Jane turned to the last page and studied the final image in the album. It was a wedding photo, and standing at the center were the new bride and groom, Dina and Arthur Mallory, both dressed in formal attire. Flanking them were their respective children, Mark standing at his father’s side, Charlotte at her mother’s. While bride and groom were beaming, Charlotte looked dazed, as if she did not know how she’d come to be standing with these people.

“How old is Charlotte in this photo?” Jane asked.

“She would have been thirteen there.”

“She looks a little lost.”

“It happened so fast, I think we were all stunned. We’d met the Mallorys only a year before, when Charlotte and Mark both performed at the Bolton Academy Christmas pageant. A year later, all of us once again attended the Bolton Christmas pageant, but by then Dina had left me for Arthur. And I was just another single father, raising a daughter on my own.”

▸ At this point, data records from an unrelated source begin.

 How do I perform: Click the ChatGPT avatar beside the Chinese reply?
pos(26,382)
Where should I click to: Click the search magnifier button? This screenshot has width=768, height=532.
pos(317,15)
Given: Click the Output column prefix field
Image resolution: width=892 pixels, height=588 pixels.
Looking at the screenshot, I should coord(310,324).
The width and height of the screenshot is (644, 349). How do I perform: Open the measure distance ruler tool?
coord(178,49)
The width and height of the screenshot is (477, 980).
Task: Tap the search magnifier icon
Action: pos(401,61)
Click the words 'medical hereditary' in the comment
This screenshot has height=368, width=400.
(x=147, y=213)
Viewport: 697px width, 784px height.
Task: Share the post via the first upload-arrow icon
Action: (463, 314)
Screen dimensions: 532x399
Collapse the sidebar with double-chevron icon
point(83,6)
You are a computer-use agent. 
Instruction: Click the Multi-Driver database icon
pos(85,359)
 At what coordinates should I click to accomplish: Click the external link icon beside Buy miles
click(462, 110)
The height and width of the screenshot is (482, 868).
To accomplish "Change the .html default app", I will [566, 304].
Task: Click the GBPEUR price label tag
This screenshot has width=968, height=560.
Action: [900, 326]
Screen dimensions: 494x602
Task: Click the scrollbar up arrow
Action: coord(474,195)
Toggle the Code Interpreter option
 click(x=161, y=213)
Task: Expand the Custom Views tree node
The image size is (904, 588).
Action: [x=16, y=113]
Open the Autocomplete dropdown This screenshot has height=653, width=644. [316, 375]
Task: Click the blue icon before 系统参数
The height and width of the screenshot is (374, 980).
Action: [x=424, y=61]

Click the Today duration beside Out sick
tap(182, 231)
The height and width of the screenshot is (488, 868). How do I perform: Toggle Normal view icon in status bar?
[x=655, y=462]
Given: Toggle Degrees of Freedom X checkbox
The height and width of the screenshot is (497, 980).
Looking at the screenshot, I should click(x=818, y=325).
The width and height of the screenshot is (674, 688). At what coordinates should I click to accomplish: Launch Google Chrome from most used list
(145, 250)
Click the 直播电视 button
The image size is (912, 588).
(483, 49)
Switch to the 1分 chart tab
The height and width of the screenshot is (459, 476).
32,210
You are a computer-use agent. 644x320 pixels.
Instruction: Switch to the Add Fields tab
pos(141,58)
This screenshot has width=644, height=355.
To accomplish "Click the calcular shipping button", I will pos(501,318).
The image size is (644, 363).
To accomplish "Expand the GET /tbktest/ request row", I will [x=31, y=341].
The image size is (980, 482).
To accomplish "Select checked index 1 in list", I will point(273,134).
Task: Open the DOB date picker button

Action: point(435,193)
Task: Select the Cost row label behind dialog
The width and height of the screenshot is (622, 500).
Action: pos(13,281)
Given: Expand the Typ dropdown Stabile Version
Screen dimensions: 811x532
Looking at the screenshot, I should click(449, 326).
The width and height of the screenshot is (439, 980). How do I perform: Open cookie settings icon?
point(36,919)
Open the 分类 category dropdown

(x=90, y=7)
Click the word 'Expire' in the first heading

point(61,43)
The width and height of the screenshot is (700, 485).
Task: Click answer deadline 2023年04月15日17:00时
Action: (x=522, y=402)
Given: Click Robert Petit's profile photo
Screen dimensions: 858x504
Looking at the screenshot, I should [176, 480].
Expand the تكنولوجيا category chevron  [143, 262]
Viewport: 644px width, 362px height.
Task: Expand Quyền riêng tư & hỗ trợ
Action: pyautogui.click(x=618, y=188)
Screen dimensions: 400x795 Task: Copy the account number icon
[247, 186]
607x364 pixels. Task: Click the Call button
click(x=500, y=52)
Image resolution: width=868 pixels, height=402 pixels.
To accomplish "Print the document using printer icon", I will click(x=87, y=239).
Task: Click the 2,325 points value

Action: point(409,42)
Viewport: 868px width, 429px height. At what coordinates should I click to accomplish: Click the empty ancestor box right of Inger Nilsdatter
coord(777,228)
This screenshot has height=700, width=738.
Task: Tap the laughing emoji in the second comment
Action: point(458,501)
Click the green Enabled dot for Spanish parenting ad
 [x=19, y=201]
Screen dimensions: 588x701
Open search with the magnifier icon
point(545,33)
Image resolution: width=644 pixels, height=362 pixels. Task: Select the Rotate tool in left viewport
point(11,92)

“Charlotte stayed with you after the divorce?”

“Dina and I discussed it, and we both felt it was best if I had custody so that Charlotte could stay in the house where she’d grown up. Every few months, Charlotte was supposed to spend a weekend with Dina and Arthur, but they traveled so much they were seldom home.”

“And there was no legal battle, no tug-of-war over your daughter?”

“Just because two people get divorced doesn’t mean they don’t care about each other. We did care. And we were now all part of an extended family. Arthur’s ex-wife, Barbara, had some difficulty accepting the divorce, I’m afraid, and she remained bitter to the end. But I saw no point in hanging on to resentments. It’s called being civilized.”

That was what Ingersoll had written in his report, that Patrick Dion and his ex-wife had stayed cordial even after the divorce. Now, hearing it from Patrick himself, she could believe it.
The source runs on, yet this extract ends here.